[Tarantool-patches] [tarantool-patches] [PATCH v3 2/4] wal: xrow buffer structure
Vladislav Shpilevoy
v.shpilevoy at tarantool.org
Tue Oct 22 02:06:38 MSK 2019
Thanks for the patch!
See 20 comments below.
On 09/10/2019 18:45, Georgy Kirichenko wrote:
> Introduce a xrow buffer to store encoded xrows in memory after
> transaction was finished. Wal uses an xrow buffer object in
> order to encode transactions and then writes encoded data
> to a log file so encoded data still lives in memory for
> some time after a transaction is finished and cleared by an engine.
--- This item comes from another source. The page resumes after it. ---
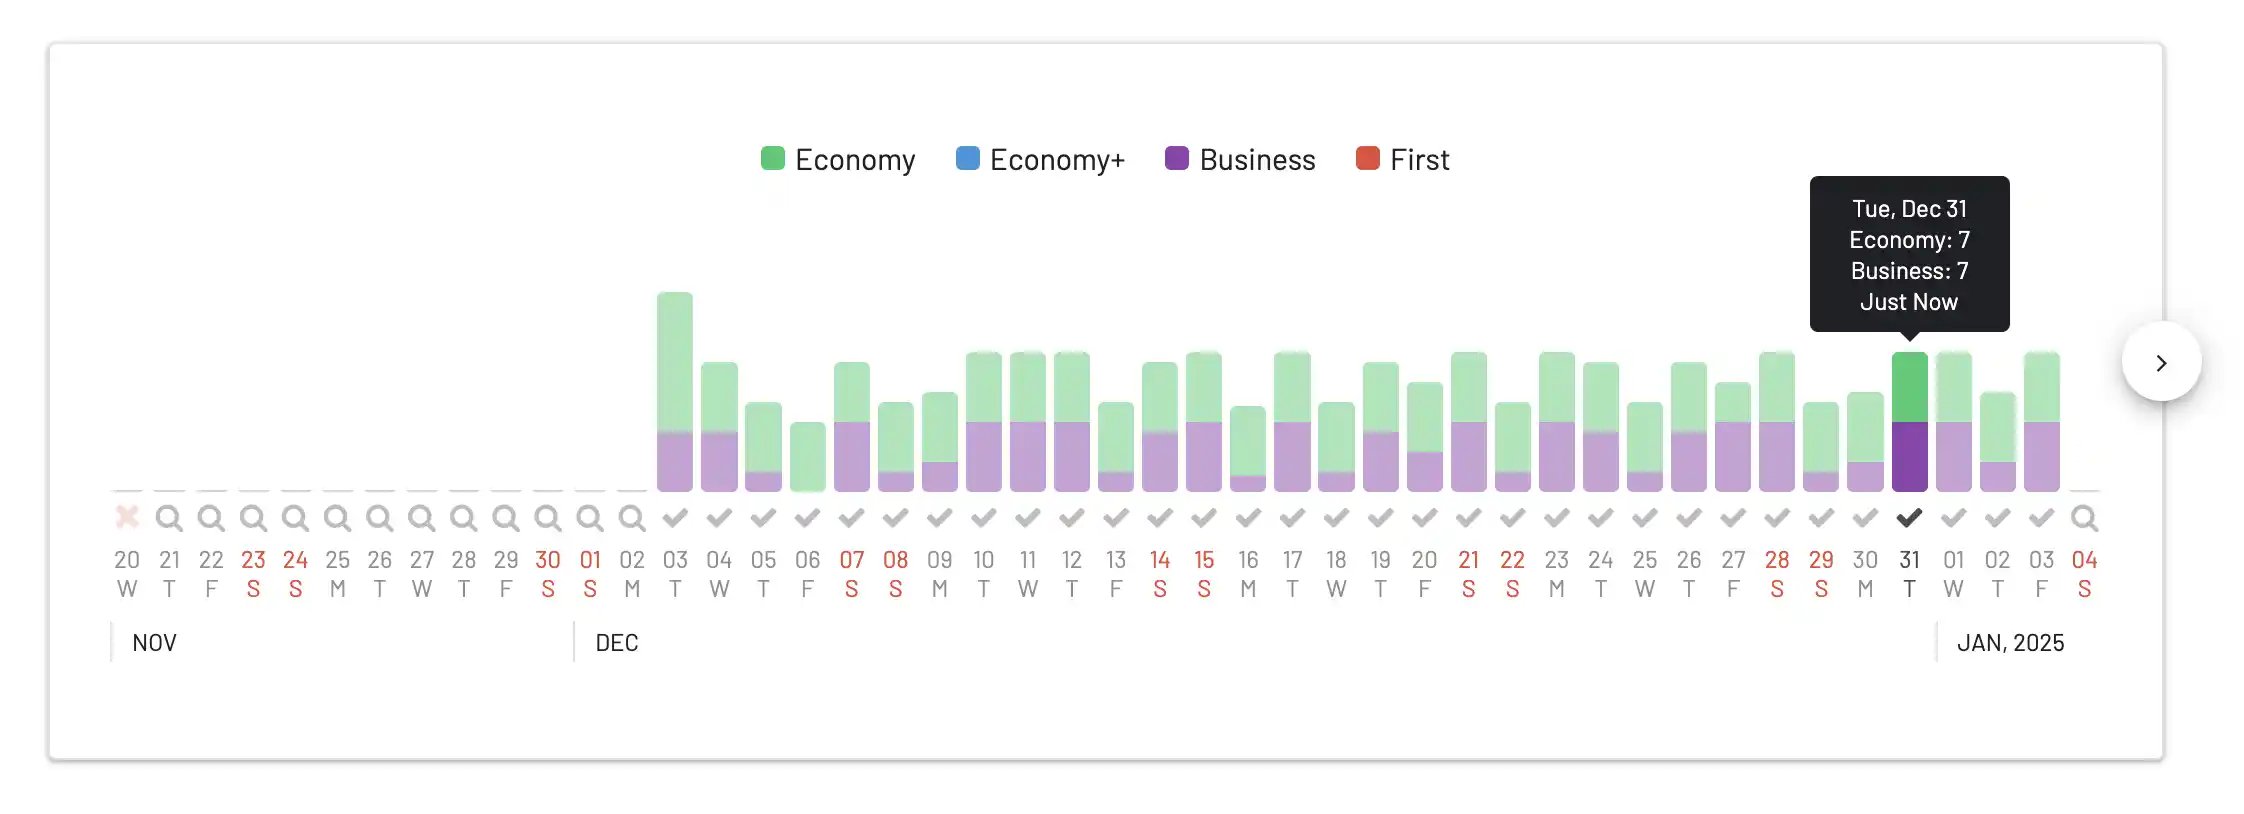Click the red X icon for Nov 20
This screenshot has width=2244, height=814.
[127, 517]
> Xrow buffer consist of not more than XROW_BUF_CHUNK_COUNT rotating
> chunks organized in a ring. Rotation thresholds and
> XROW_BUF_CHUNK_COUNT are empiric values and were hardcoded.
>
> Part of #3794
> ---
> src/box/CMakeLists.txt | 1 +
> src/box/wal.c | 47 ++++++-
> src/box/xlog.c | 57 ++++++---
> src/box/xlog.h | 16 ++-
> src/box/xrow_buf.c | 285 +++++++++++++++++++++++++++++++++++++++++
> src/box/xrow_buf.h | 160 +++++++++++++++++++++++
> 6 files changed, 540 insertions(+), 26 deletions(-)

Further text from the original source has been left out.